Simmel remarque que « dans toute l’histoire de l’économie, l’étranger prend partout la figure du commerçant - et le commerçant, celle de l’étranger » (G.Simmel, Sociologie, étude sur les formes de la socialisation : 663-664). Le commerçant caucasien, surtout s’il exerce sur un marché, représente, en quelque sorte, l’avatar russe contemporain du commerçant ambulant juif de Simmel, la figure idéale-typique de l’étranger à la fois envié et haï car supposé tirer un grand profit financier de la basse besogne qu’on est soi-même réticent à accomplir. Dans l’esprit de tout ancien citoyen soviétique en effet, particulièrement en Russie, la figure du commerçant reste inévitablement associée à celle du spéculateur et, par extension, à celle du Caucasien.

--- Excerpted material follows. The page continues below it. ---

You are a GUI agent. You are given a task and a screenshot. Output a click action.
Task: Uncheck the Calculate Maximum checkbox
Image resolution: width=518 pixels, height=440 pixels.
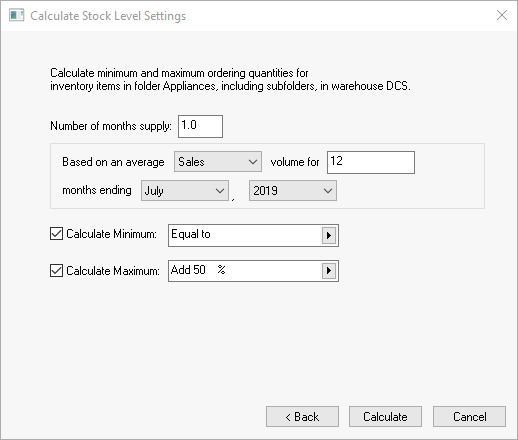point(56,270)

La réputation de commerçants nés des Caucasiens n’aurait d’égale que la soi-disant incapacité russe à faire du commerce en raison de l’incompatibilité de cette activité avec l’âme russe. Dans la période post-soviétique, les activités commerciales sont devenues légales mais pas pour autant prestigieuses et il est fréquent d’entendre à propos des Caucasiens en Russie qu'« avant, ils étaient spéculateurs, maintenant ils sont businessmen ». Le terme business est fort répandu et désigne toute activité à caractère peu ou prou commercial, de la vente de colifichets dans les rues à l’import-export en passant par la tenue d’un commerce ou d’une gargote. Certains immigrés préfèrent d’ailleurs utiliser l’expression d'entrepreneuriat individuel (individual’noe predprinimatel’stvo), plus positivement connotée et qui permet de revêtir ses activités d'un vernis de prestige, à défaut de légalité. Dans certains cas, les principaux intéressés ont même intériorisé les préjugés qu’ils tentent de retourner à leur avantage afin de les présenter comme des traits positifs : certains d’entre eux tirent une certaine fierté d’avoir « le commerce dans le sang ». Certains membres de l’intelligentsia azerbaïdjanaise n’hésitent pas, quant à eux, à faire remonter la forte présence de leurs compatriotes dans le secteur commercial à l’époque de la route de la Soie, que ces derniers auraient naturellement prolongée par une sorte d’atavisme commercial, oubliant au passage que le Caucase oriental ne se trouvait pas sur la voie qui menait en Chine.

Plus encore que de « voler le travail des Russes », accusation par ailleurs fort répandue, les entrepreneurs issus de l’immigration sud-caucasienne et, plus globalement, les Caucasiens, sont accusés de tirer de substantiels profits de leurs activités commerciales. Ils sont critiqués par la population (à cause des prix jugés trop élevés de leurs marchandises) et par les autorités (qui les soupçonnent d'évasion fiscale). À bien des égards, ils font désormais figure de minorités intermédiaires, sortes de « tampons » entre les élites et les masses, et ce d’autant plus que, depuis les années 2000, le curseur des griefs faits habituellement aux immigrés, semble s’être déplacé vers les migrants originaires d’Asie centrale. Contrairement à ces derniers, les ressortissants des pays du Sud-Caucase peuvent toutefois compter sur l’appui de leur pays d’origine, de façon, il est vrai, différenciée. Si les autorités azerbaïdjanaises ont tenté, avec un succès mitigé, de négocier une application souple de la législation de 2007 pour leurs ressortissants par l’intermédiaire des organisations de la diaspora en Russie, les autorités géorgiennes se sont trouvées dépourvues, la politique à l’égard des diasporas demeurant largement dépendante des relations avec la Russie.